Given records >>

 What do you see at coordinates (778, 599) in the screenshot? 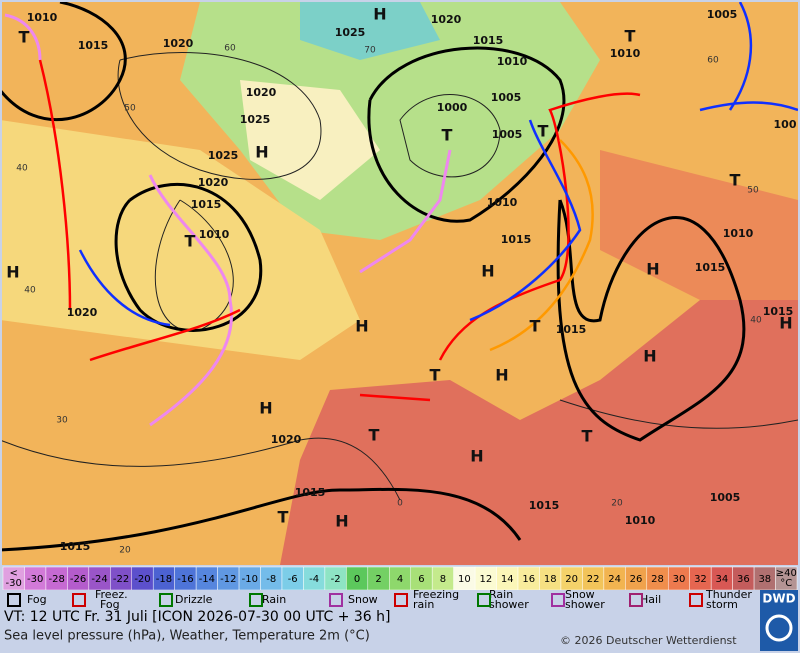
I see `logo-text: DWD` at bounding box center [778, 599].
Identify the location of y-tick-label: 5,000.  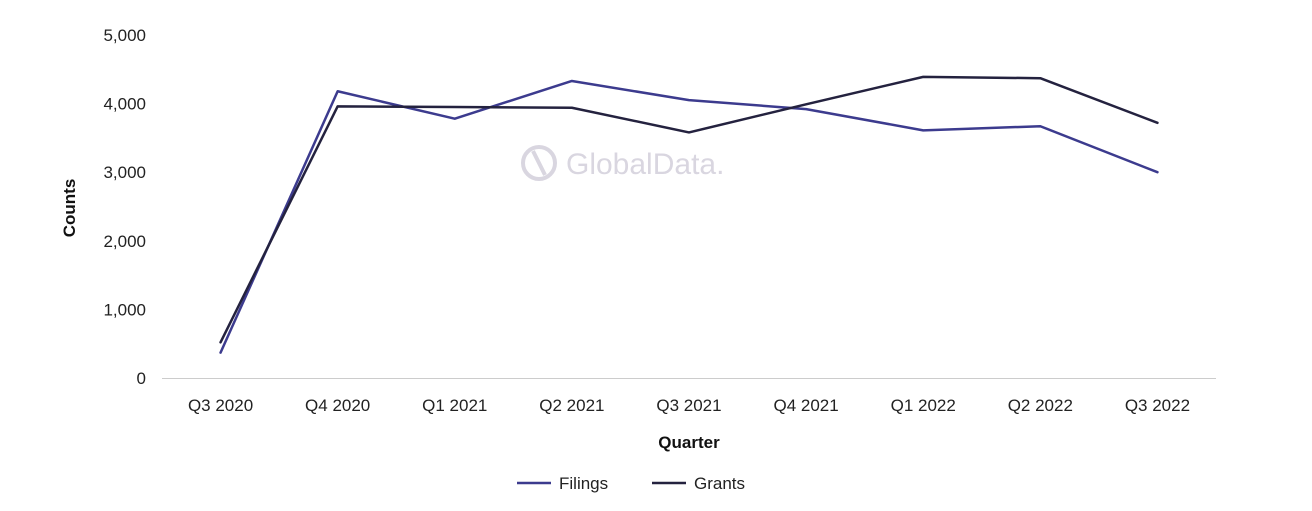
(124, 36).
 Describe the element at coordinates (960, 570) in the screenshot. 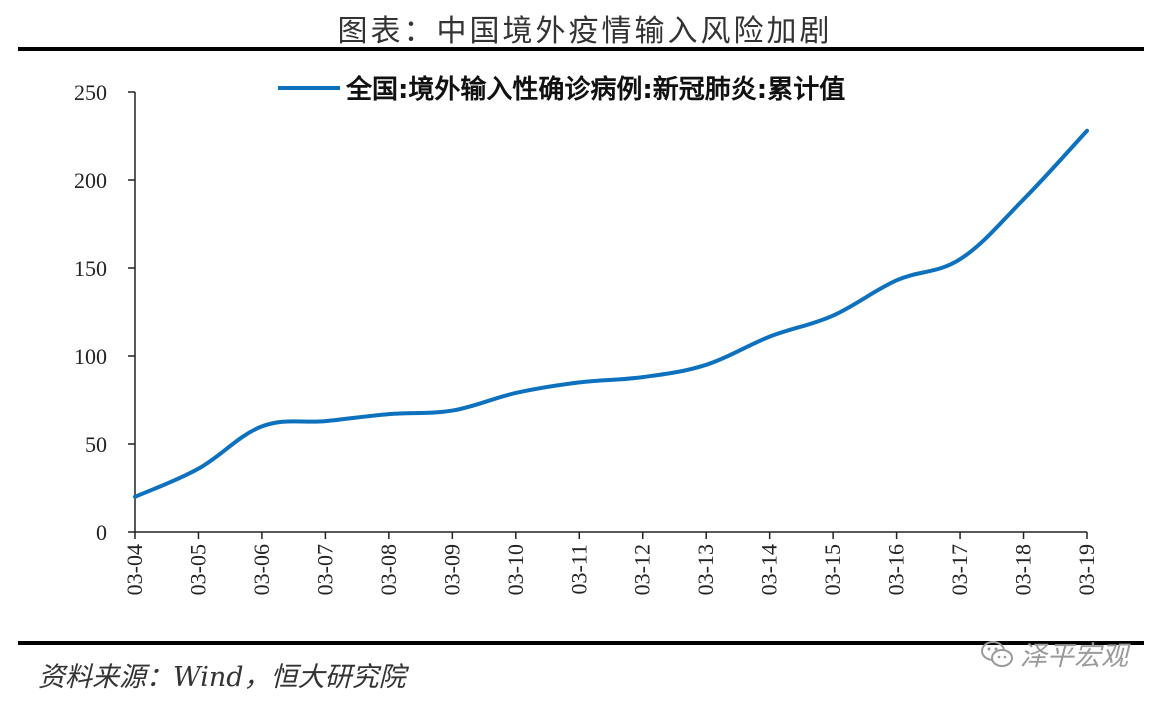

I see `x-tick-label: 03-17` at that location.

--

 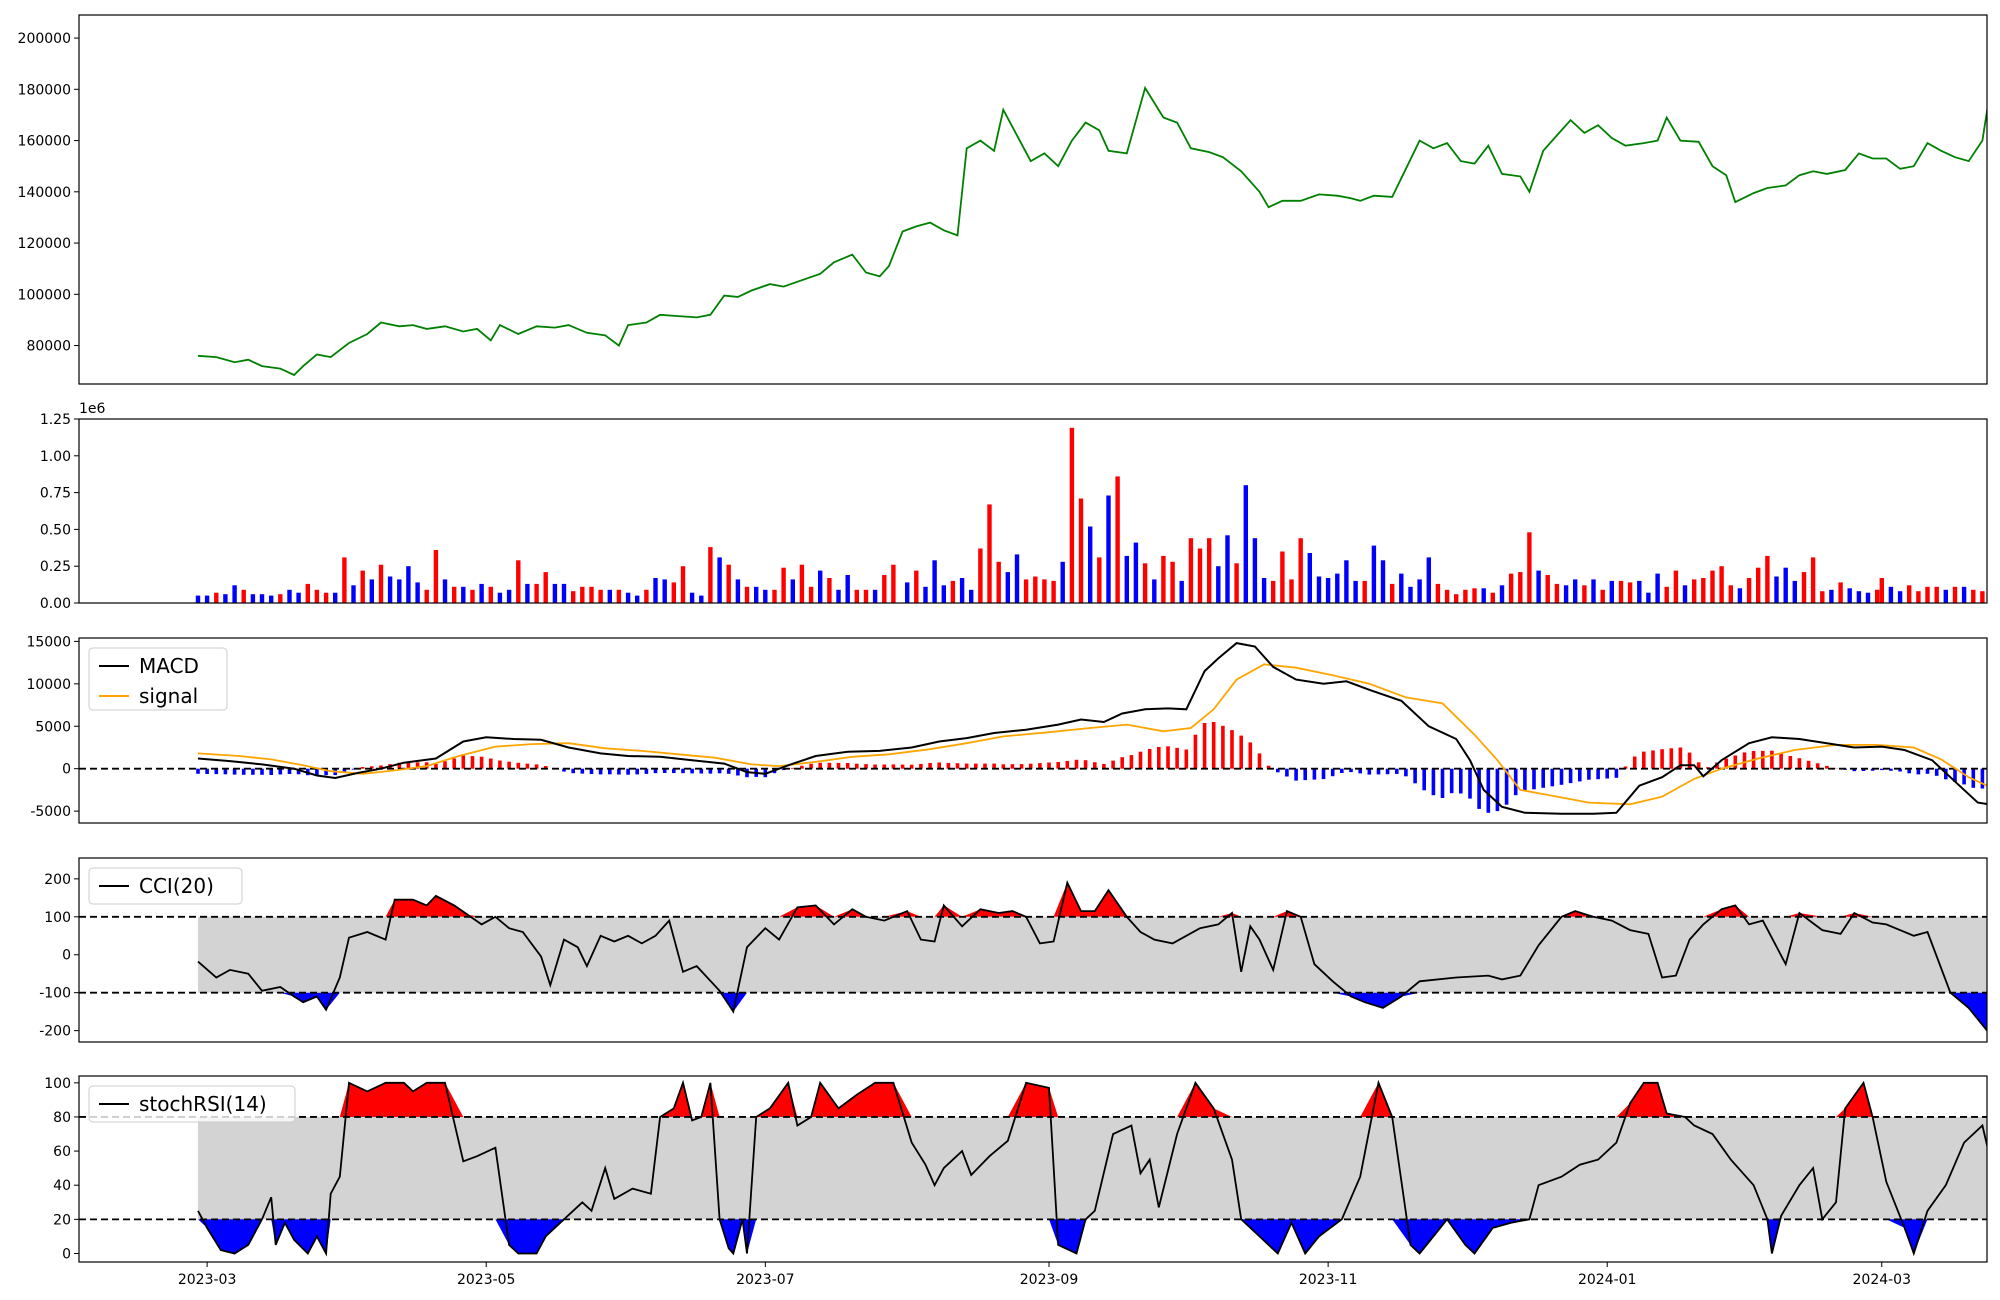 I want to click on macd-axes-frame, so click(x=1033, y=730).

==

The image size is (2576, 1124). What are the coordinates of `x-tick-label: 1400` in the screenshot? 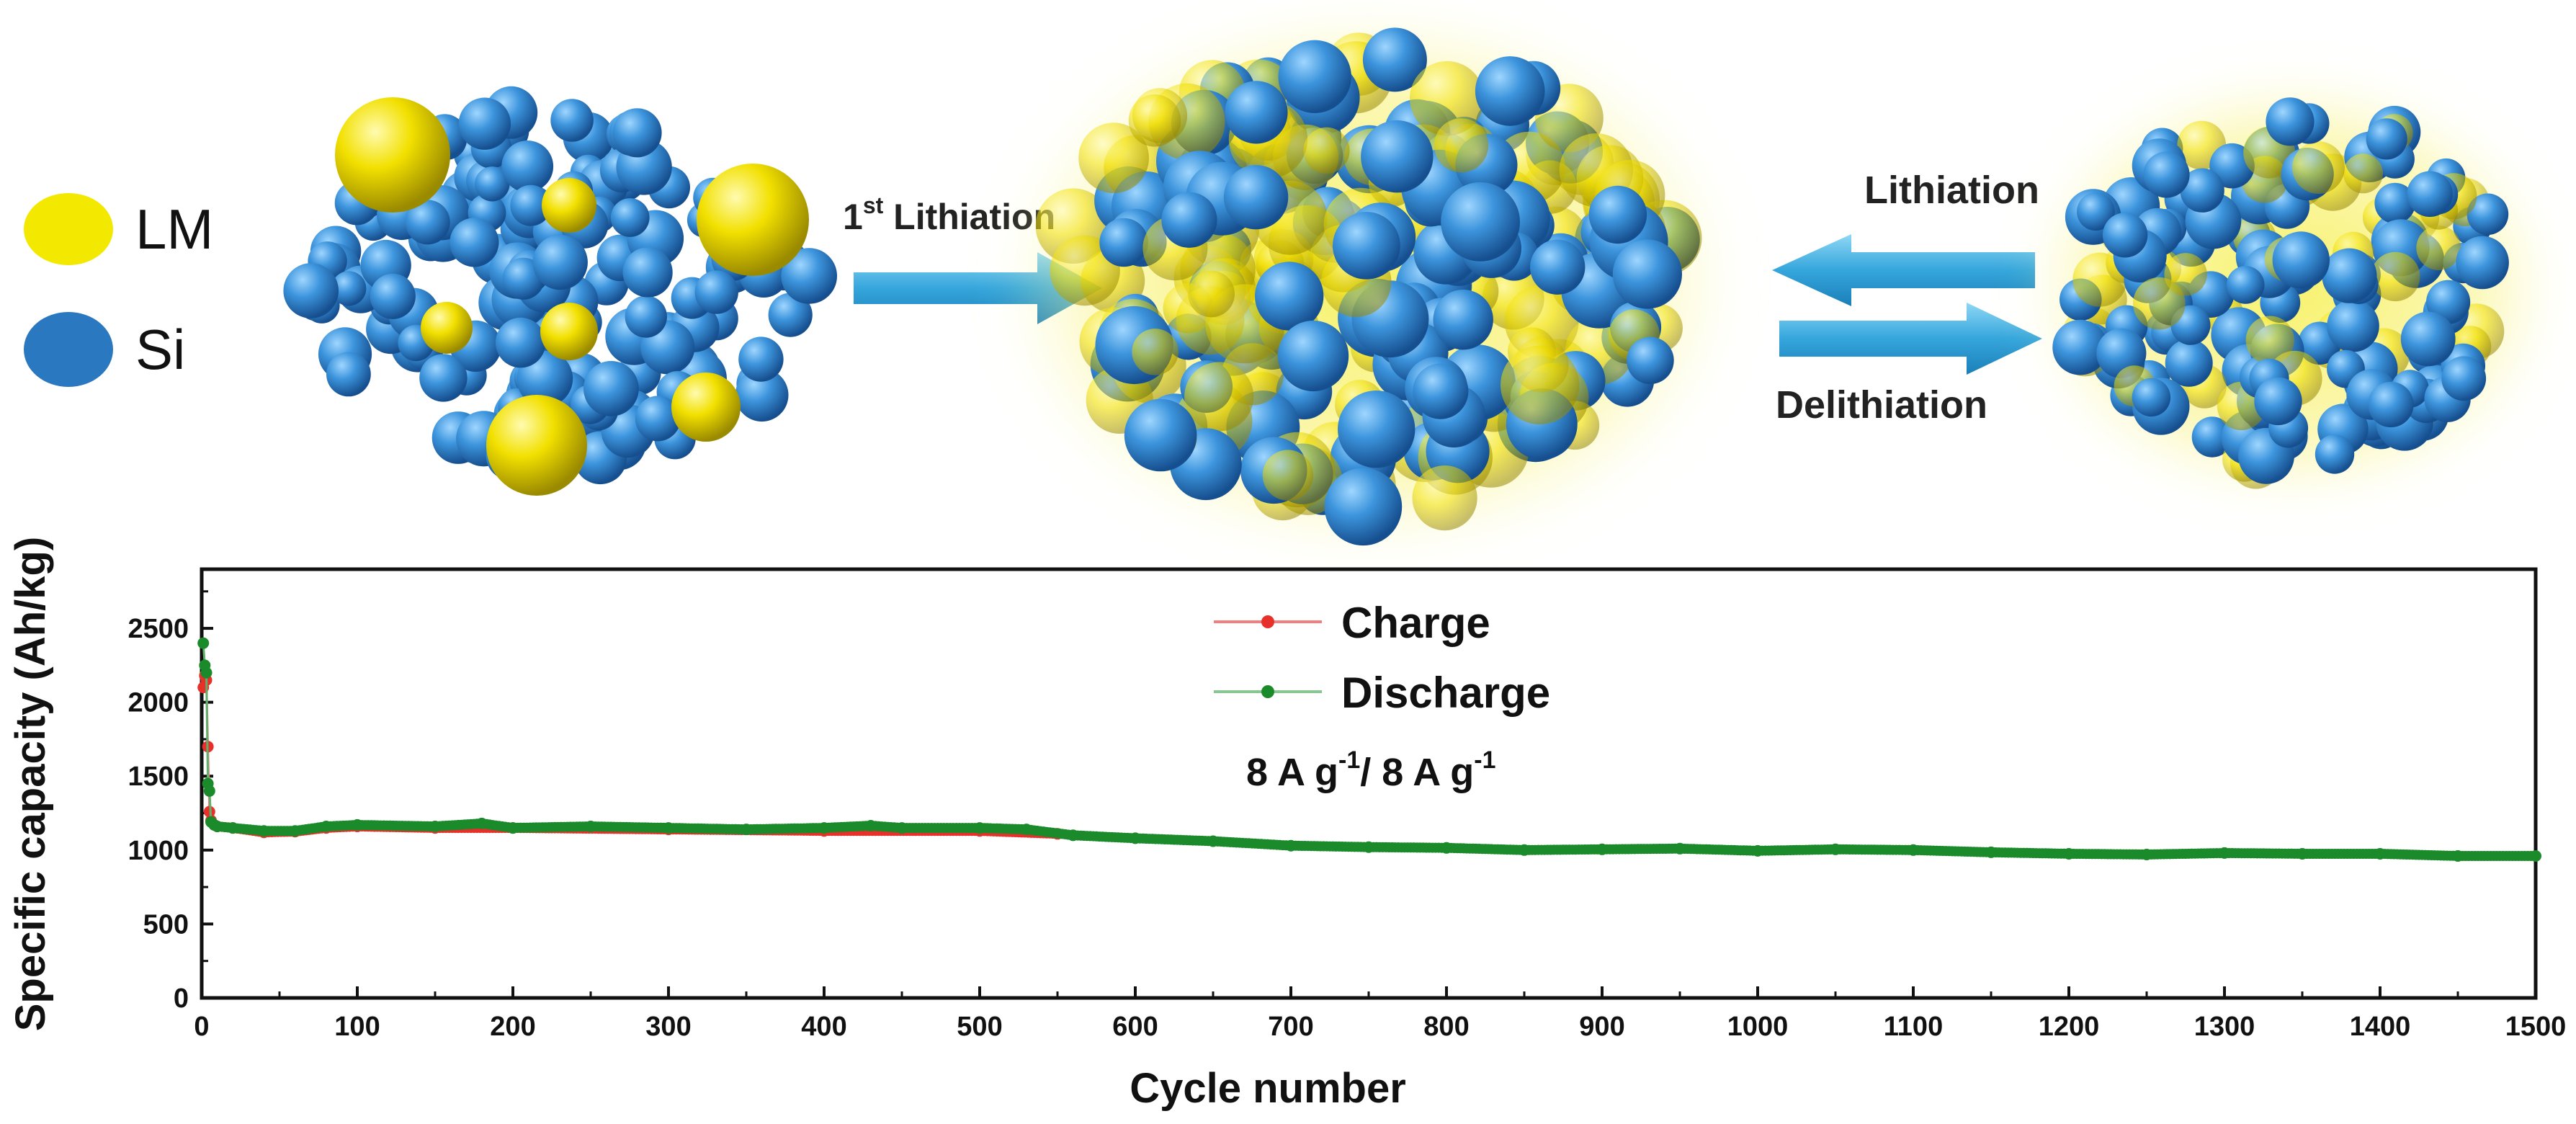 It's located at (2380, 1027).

Instructions for the task >>
Quote the material from the line containing "Describe the element" up to and including the line containing "at that location.", and leave out the pictures.

Output below >>
 Describe the element at coordinates (960, 570) in the screenshot. 

I see `x-tick-label: 03-17` at that location.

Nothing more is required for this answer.